▶ [Recorded information]

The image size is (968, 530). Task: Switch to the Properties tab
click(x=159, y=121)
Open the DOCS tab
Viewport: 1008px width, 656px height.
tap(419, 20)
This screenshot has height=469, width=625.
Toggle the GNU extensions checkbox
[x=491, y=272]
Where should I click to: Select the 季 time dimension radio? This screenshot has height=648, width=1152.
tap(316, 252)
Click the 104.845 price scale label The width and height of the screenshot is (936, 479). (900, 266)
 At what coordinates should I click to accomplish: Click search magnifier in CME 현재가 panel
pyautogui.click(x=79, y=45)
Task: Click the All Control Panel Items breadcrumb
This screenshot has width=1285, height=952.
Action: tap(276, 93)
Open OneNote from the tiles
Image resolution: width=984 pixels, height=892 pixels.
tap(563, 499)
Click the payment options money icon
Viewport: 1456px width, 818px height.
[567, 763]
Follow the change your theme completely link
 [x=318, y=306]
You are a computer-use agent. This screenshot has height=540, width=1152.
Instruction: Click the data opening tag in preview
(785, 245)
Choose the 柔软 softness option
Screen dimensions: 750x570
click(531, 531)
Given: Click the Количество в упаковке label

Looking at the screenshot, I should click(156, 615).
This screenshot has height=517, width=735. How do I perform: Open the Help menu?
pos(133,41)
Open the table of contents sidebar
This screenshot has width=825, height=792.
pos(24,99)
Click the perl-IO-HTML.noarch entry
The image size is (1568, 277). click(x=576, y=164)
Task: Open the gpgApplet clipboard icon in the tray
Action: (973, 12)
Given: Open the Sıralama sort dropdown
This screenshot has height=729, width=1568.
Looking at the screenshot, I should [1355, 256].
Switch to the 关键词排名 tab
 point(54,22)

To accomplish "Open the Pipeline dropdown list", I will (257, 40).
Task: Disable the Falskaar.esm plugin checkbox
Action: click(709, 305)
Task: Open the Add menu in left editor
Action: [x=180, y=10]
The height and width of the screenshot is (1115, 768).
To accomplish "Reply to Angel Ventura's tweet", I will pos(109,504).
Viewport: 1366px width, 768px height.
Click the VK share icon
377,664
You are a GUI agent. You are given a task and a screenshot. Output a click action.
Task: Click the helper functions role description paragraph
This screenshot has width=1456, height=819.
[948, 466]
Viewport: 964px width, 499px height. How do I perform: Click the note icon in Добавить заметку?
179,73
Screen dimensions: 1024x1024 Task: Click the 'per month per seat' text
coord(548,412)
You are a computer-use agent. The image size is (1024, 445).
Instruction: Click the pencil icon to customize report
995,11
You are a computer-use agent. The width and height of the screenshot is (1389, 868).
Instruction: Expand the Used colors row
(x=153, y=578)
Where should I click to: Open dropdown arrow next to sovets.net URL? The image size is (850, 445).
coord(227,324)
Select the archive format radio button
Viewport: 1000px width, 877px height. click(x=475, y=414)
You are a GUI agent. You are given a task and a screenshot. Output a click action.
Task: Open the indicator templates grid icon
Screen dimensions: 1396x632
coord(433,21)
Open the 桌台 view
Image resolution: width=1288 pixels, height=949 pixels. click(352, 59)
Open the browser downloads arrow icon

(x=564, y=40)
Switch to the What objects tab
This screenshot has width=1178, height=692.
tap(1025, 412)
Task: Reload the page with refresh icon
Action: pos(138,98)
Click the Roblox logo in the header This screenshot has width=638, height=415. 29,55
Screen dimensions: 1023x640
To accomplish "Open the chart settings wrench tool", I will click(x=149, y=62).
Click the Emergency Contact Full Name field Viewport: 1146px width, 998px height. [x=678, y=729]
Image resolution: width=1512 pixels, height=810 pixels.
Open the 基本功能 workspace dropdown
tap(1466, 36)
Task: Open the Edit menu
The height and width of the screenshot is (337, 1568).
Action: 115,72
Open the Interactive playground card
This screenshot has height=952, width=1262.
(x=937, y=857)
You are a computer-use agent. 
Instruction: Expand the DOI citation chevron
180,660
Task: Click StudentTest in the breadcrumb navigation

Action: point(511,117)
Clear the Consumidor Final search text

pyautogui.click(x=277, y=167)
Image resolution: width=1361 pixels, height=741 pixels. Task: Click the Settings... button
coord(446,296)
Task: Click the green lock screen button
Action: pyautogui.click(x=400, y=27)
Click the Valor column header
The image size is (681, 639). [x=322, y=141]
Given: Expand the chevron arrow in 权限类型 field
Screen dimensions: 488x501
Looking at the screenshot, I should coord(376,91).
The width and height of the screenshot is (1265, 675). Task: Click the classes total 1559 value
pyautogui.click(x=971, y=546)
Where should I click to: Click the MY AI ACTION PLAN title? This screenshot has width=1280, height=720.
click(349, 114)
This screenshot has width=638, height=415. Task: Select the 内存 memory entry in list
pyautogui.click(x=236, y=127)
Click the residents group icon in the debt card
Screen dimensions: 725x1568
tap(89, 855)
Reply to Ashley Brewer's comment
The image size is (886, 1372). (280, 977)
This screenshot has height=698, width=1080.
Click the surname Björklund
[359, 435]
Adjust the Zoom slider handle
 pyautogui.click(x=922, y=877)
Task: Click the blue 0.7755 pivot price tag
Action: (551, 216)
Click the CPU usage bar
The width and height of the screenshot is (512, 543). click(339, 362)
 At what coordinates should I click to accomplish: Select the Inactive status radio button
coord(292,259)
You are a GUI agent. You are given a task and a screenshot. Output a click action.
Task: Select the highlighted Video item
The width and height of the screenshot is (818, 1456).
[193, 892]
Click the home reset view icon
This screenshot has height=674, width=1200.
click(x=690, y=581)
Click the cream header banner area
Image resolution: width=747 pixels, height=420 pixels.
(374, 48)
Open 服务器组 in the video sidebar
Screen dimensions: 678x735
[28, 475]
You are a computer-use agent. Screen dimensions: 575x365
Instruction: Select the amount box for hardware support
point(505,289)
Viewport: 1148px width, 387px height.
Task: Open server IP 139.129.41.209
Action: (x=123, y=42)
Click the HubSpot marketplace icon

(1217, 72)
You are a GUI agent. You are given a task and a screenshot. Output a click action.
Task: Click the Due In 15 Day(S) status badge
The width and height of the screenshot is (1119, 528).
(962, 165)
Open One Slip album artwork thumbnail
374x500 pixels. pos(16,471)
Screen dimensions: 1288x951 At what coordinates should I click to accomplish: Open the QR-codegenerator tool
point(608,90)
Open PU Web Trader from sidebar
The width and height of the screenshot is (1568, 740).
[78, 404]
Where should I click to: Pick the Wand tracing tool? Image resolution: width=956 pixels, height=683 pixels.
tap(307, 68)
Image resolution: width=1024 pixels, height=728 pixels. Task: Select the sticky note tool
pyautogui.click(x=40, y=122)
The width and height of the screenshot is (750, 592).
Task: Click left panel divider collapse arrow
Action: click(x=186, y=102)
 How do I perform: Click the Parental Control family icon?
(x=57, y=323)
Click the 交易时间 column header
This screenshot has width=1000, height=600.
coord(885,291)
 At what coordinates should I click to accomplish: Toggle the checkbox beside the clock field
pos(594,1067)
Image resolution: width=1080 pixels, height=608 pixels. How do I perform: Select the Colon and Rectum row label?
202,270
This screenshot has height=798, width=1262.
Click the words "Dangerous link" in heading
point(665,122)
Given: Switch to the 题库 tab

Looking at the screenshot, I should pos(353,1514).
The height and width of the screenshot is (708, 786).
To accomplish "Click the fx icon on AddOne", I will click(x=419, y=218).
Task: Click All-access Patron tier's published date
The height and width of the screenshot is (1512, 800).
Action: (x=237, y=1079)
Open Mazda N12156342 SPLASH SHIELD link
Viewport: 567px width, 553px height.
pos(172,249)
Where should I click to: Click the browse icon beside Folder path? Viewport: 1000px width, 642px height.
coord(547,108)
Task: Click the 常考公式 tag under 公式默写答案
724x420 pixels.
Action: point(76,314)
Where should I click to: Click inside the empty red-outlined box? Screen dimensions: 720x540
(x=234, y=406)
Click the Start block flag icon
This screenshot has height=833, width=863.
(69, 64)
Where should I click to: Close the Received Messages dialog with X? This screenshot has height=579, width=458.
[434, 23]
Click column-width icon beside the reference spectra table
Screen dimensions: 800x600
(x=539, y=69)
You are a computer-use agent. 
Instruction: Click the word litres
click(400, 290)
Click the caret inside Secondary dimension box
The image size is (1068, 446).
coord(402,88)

▶ [Directions for this task] Find each line of the data above that holds the word "table", then copy it.

▶ [Exercise answer]
Open the table of contents sidebar
Click column-width icon beside the reference spectra table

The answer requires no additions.